Joe Kutner has been a programmer for over a decade and he’s spent many of those years researching the health issues that relate to his sedentary job. He’s also a former college athlete and Army Reserve physical fitness trainer. Through his research and personal experience, he’s learned that small changes can make big differences in peoples’ health. Now he wants to help other programmers improve their lifestyles.
I am not a doctor. But I am a programmer, which means I sometimes think I know everything about everything. It also means I like to get to the bottom of things, and you probably do too.
My book, The Healthy Programmer, is all about getting to the bottom of the health issues that are most important to a tech worker. It’s backed up by real science and includes interviews with the researchers and experts who conducted those studies. The advice is pragmatic and actionable—never lofty or unachievable. By taking a look at why I wrote this book, I think you’ll come to understand why it’s different from most health-related publications.
Why did I write the book?
In 2011, I read an article in a popular tech magazine that made some dramatic claims about the conclusions of a health study. It said something like, “Lose weight while sitting all day.” It wasn’t the first article like this I’d seen, and I’m sure you’ve seen a few too. But something tipped the scale for me and I started searching for the original study, which I found in a science journal. As with most academic papers, it included the authors’ contact information, and I immediately wrote an email.
I asked the paper’s authors if the conclusions in the magazine were correct and to my surprise I received a lengthy response. It turns out that when researchers spend five years of their life working on a study, they are pretty eager to talk about it. They’ll even talk to a programmer. The authors had a pragmatic and level-head opinion about what their study meant and that’s how my book had its genesis. I wanted to apply the same pragmatism to a book about health as those researchers showed in their response.
I emailed the authors of another paper and another and another. I also started doing phone interviews. Eventually I had collected a trove of responses from nutritionists, therapists, scientists, and athletic trainers. In almost every case, the science was clear: the habits of a typical programmer are lethal. It’s not that we’re doing ourselves a disservice, it’s that we are literally killing ourselves when we sit all day.

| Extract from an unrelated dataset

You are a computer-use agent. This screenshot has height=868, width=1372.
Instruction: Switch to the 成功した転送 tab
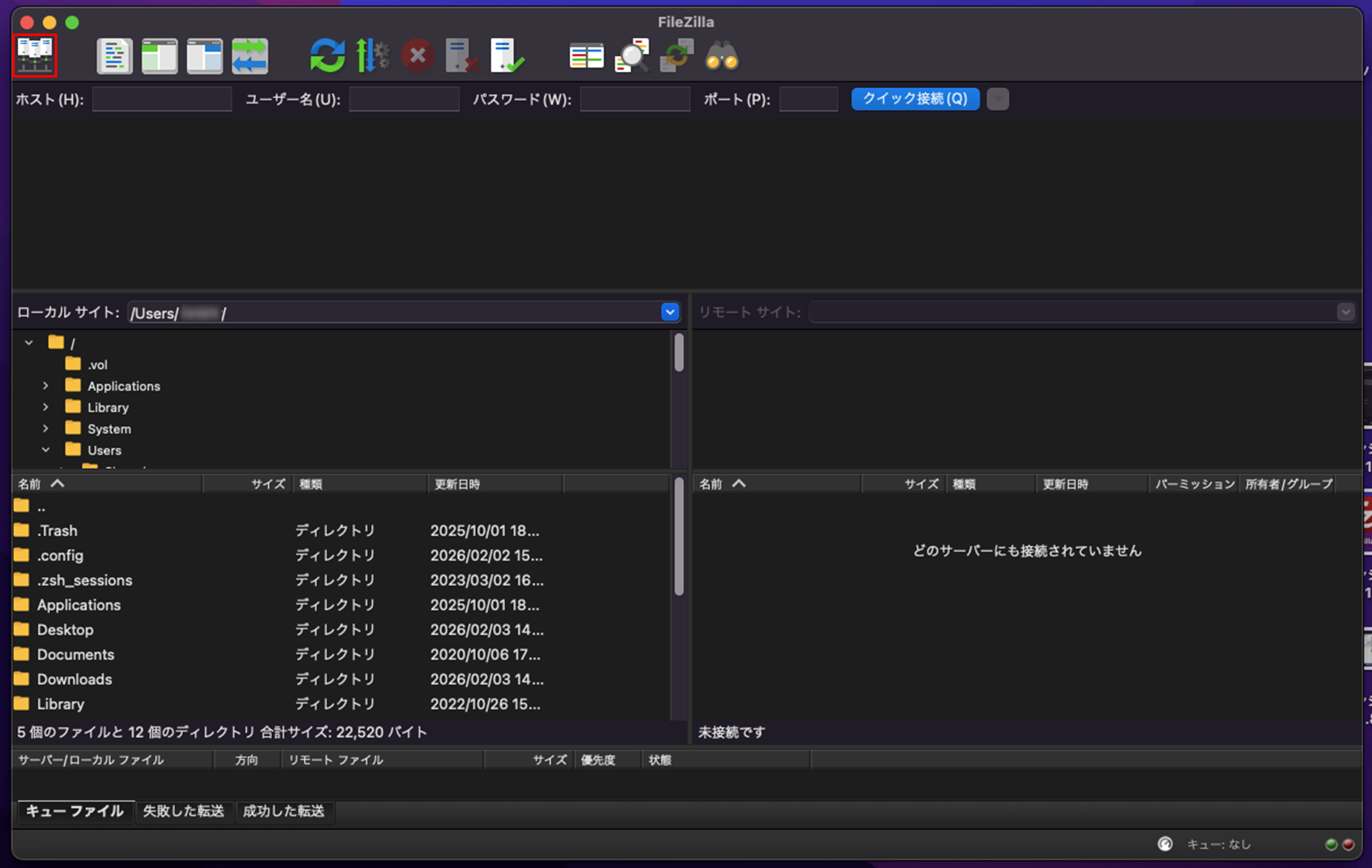(x=284, y=811)
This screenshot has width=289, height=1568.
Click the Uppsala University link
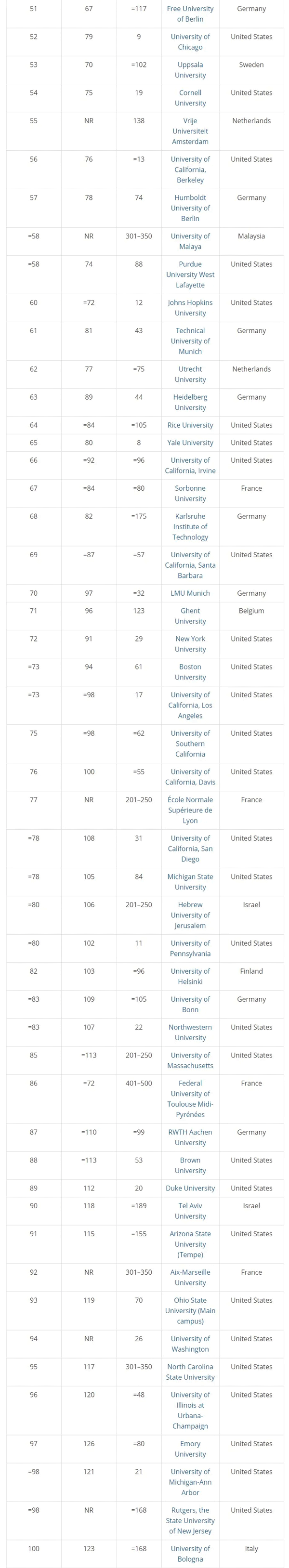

But remember, I’m not a doctor. I’m more like a St. Bernard with a barrel strapped around its neck. Someone gave it to me, and I want bring it to you. The best science we have tells us that sitting for 16 to 18 hours each day and taking less than 5,000 steps per day puts a person at a much higher risk for heart disease, diabetes, cancer, and even general mortality.
What do I hope the reader will achieve?
I want the readers of my book to make the smallest of changes to their daily routines. A little extra walking, a little less sitting, a few therapeutic exercises each day, and some comfortable changes to their diets. Nothing dramatic.

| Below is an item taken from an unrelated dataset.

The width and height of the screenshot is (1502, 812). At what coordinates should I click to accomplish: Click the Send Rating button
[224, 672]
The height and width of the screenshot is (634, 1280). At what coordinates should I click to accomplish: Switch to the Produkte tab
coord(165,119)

It turns out that small changes, like adding 20 minutes of walking to each day, can have profound effects on your health. Removing little as 100 calories, a tablespoon of mayonnaise, may be the only dietary adjustment you need to make. These tiny changes can literally save your life.
How does this book help readers achieve it?
The Healthy Programmer sets out a simple plan that is iterative and incremental—just the methods we use to build software. It’s also pragmatic and balanced. I don’t expect my readers to fall for catchy headlines, but I do expect them to ask for data or evidence. That’s why The Healthy Programmer has a 16-page bibliography and includes numerous interviews with those experts I reached out to. Every claim and bit of advice in The Healthy Programmer is backed up by good, solid science.
In fact, you should go for a walk right now. Stop reading this post, and go take some steps. If you’re feeling energetic, then go up and down a few flights of stairs. Simple activity like this can have a big impact on your health and your brain. In The Healthy Programmer you’ll learn how and why.